Dopo Uccelli, orfani e pazzi e l'occupazione sovietica Jakubisko è costretto a una decina di anni di “esilio” dal cinema di finzione (durante questa pausa forzata realizza alcuni documentari “istituzionali” come La costruzione del secolo (Stavba storočia, 1973), sull'impianto che avrebbe condotto il gas dalla Russia alla Germania dell'Est) interrotti da Costruisci una casa, pianta un albero (Postay dom, zasad strom, 1980), film che rientra nei canoni della stanca produzione del cinema di stato dell'epoca. Solo dopo altri nove anni, nel 1989, con Arrivederci all'inferno, amici (Do videnia v pekle, priatelia), sembra riaffacciarsi (sia sotto il profilo stilistico sia sotto quello dell'intreccio narrativo) il regista controcorrente e dalla difficile collocazione visto all’opera negli anni Sessanta, quel cineasta che secondo Jerzy Skolimowski è “[…] un meraviglioso regista cecoslovacco. Uccelli, orfani e pazzi è un film straordinario, non è stato compreso, ma per me è l’essenza stessa della vita. Non è ciò che interessa agli americani – le autostrade, le grosse automobili – ma la vita interiore: è quella che conta” (5).

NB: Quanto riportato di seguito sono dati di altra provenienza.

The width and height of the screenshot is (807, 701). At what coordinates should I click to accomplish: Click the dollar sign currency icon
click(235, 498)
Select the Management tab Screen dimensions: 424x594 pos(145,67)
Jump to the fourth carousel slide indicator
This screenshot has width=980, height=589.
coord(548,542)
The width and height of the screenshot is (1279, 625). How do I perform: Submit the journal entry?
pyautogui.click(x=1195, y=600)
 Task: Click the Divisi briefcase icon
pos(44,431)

UCCELLI, ORFANI E PAZZI (Vtáčkovia, siroty a blázni), regia di Juraj Jakubisko, Cecoslovacchia, 1969, 78' (Second Run)

NOTE

(1) Mira Liehm, Il cinema dell'Europa dell'Est 1960-1977, Marsilio, Venezia, 1977, p. 81.

(2) Ivi. A proposito della distanza tra cinema slovacco e ceco, Jakubisko si esprime in questi termini: “Non ho mai sentito una differenza abissale tra Praga e Bratislava. Una volta ho dichiarato di non sentirmi un regista slovacco; piuttosto mi sento un regista della Slovacchia dell'Est. In questa zona la gente ha un grande temperamento, simile a quello degli italiani. Un temperamento molto diverso da quello degli slovacchi del centro o dell'Ovest”. Antonin J. Liehm, Closely Watched Films. The Czechoslovak Experience, Iasp, New York, 1974, p. 357.

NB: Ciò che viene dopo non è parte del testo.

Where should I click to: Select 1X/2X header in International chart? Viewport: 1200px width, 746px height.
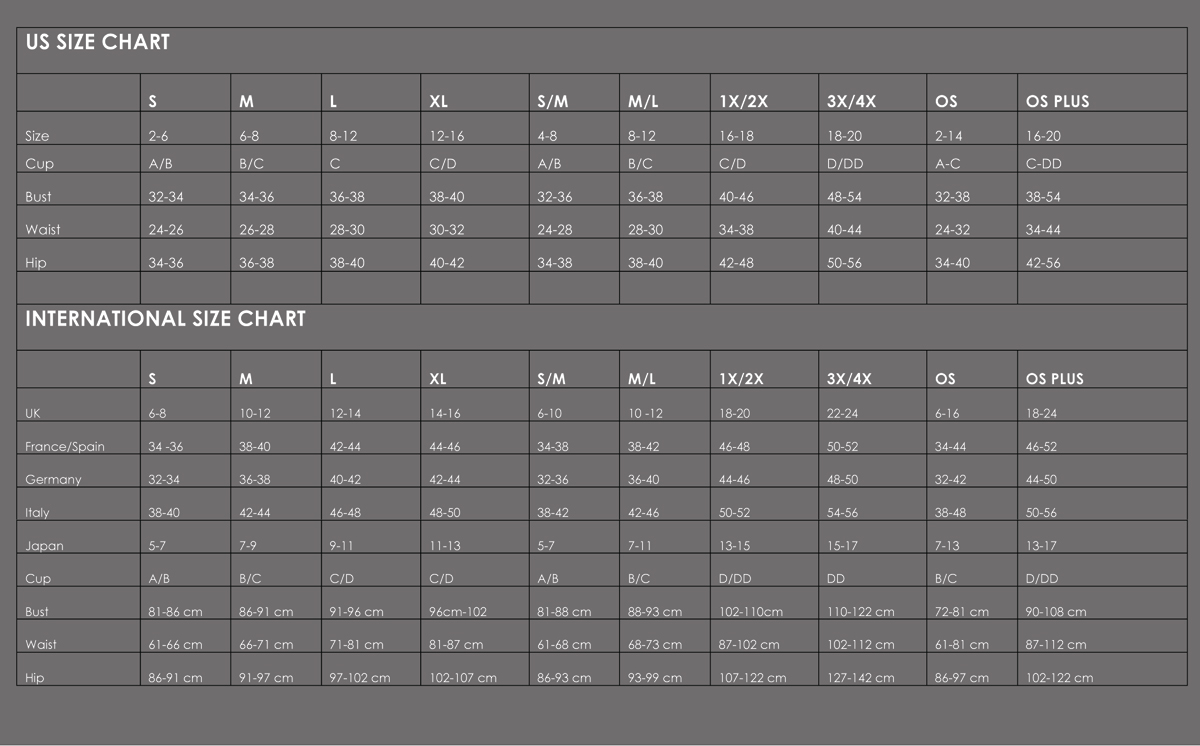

(3) Andrej Obuch, La nová vlna sconosciuta, in Roberto Turigliatto, a cura di, Nová Vlna. Cinema cecoslovacco degli anni '60, Lindau, Torino, 1994, p. 189. A proposito del trio di Uccelli, orfani e pazzi Jakubisko sostiene: “Non mi interessano per la loro eccentricità. A loro modo sono dei caratteri tipici”: Juraj Jakubisko in Antonin J. Liehm, Closely Watched Films. The Czechoslovak Experience, cit., p. 356.

(4) Juraj Jakubisko in Ibidem, p. 357.

(5) Jerzy Skolimowski, Intervista di Michel Ciment e Bernard Cohn, “Positif”, 135, febbraio 1972.